=== WHAT TO DO ===
Which lines in the entries below contain the string "perform", with case counting? Extract each of those lines in full.

=== RECORDS FOR THE EXERCISE ===

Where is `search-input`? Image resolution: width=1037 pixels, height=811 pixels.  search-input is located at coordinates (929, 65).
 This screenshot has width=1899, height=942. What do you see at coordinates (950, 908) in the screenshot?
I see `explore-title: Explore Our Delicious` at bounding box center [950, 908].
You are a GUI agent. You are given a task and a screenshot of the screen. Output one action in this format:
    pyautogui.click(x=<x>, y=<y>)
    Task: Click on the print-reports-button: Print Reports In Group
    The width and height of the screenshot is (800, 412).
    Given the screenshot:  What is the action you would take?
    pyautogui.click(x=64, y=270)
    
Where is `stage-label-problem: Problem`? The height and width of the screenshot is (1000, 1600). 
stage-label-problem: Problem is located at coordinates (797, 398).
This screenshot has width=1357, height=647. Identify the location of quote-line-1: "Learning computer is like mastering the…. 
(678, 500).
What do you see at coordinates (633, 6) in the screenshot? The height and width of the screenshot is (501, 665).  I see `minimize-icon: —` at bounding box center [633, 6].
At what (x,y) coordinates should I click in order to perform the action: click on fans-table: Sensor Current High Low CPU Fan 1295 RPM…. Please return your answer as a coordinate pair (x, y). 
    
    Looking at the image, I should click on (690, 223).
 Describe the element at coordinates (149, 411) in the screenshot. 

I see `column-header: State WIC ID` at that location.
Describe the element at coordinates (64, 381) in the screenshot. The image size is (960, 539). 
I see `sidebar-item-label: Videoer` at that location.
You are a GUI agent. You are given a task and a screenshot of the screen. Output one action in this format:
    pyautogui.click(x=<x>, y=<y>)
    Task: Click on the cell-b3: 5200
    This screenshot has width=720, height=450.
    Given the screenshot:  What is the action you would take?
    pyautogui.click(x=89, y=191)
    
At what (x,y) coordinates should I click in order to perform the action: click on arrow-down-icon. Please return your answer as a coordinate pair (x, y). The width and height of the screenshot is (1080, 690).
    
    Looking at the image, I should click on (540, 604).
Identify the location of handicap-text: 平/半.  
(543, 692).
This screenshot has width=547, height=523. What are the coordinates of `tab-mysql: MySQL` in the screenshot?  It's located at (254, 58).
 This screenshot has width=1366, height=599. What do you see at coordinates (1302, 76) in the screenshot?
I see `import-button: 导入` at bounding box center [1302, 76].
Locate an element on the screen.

=== OUTPUT FOR THIS TASK ===
At what (x,y) coordinates should I click in order to perform the action: click on fans-table: Sensor Current High Low CPU Fan 1295 RPM…. Please return your answer as a coordinate pair (x, y). 
At what (x,y) coordinates should I click in order to perform the action: click on arrow-down-icon. Please return your answer as a coordinate pair (x, y). The width and height of the screenshot is (1080, 690).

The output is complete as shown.